TASK REQUIREMENTS: Echo each of the rows below verbatim, leaving none out.

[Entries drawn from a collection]
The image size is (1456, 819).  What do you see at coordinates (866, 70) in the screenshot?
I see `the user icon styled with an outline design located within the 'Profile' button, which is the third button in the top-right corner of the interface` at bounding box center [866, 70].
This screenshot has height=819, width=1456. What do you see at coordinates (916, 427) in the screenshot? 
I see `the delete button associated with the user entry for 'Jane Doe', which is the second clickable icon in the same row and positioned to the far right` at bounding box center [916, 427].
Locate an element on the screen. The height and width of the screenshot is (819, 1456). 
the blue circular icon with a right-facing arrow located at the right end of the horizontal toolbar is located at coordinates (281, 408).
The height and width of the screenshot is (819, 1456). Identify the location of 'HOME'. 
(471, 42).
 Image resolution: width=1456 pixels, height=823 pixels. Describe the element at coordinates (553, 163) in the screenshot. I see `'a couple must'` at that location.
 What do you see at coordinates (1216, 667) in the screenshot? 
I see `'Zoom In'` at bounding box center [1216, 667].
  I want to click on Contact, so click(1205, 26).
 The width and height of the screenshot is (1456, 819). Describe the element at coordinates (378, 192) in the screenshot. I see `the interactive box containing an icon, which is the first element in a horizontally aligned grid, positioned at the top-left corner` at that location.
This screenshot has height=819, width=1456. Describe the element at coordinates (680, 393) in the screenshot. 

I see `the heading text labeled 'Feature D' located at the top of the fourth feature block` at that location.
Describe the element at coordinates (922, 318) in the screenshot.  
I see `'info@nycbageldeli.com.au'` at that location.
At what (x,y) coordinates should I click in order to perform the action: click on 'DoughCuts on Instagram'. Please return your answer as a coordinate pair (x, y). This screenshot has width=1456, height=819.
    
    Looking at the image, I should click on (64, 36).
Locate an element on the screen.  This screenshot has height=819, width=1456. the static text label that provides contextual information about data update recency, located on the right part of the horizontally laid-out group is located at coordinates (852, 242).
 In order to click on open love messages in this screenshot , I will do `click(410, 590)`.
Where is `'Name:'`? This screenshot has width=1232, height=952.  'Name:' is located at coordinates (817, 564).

RESULT OF THIS TASK:
The image size is (1456, 819).  What do you see at coordinates (866, 70) in the screenshot?
I see `the user icon styled with an outline design located within the 'Profile' button, which is the third button in the top-right corner of the interface` at bounding box center [866, 70].
This screenshot has height=819, width=1456. What do you see at coordinates (916, 427) in the screenshot? 
I see `the delete button associated with the user entry for 'Jane Doe', which is the second clickable icon in the same row and positioned to the far right` at bounding box center [916, 427].
Locate an element on the screen. The height and width of the screenshot is (819, 1456). 
the blue circular icon with a right-facing arrow located at the right end of the horizontal toolbar is located at coordinates (281, 408).
The height and width of the screenshot is (819, 1456). Identify the location of 'HOME'. 
(471, 42).
 Image resolution: width=1456 pixels, height=823 pixels. Describe the element at coordinates (553, 163) in the screenshot. I see `'a couple must'` at that location.
 What do you see at coordinates (1216, 667) in the screenshot? 
I see `'Zoom In'` at bounding box center [1216, 667].
  I want to click on Contact, so click(1205, 26).
 The width and height of the screenshot is (1456, 819). Describe the element at coordinates (378, 192) in the screenshot. I see `the interactive box containing an icon, which is the first element in a horizontally aligned grid, positioned at the top-left corner` at that location.
This screenshot has height=819, width=1456. Describe the element at coordinates (680, 393) in the screenshot. 

I see `the heading text labeled 'Feature D' located at the top of the fourth feature block` at that location.
Describe the element at coordinates (922, 318) in the screenshot.  
I see `'info@nycbageldeli.com.au'` at that location.
At what (x,y) coordinates should I click in order to perform the action: click on 'DoughCuts on Instagram'. Please return your answer as a coordinate pair (x, y). This screenshot has width=1456, height=819.
    
    Looking at the image, I should click on (64, 36).
Locate an element on the screen.  This screenshot has height=819, width=1456. the static text label that provides contextual information about data update recency, located on the right part of the horizontally laid-out group is located at coordinates (852, 242).
 In order to click on open love messages in this screenshot , I will do `click(410, 590)`.
Where is `'Name:'`? This screenshot has width=1232, height=952.  'Name:' is located at coordinates (817, 564).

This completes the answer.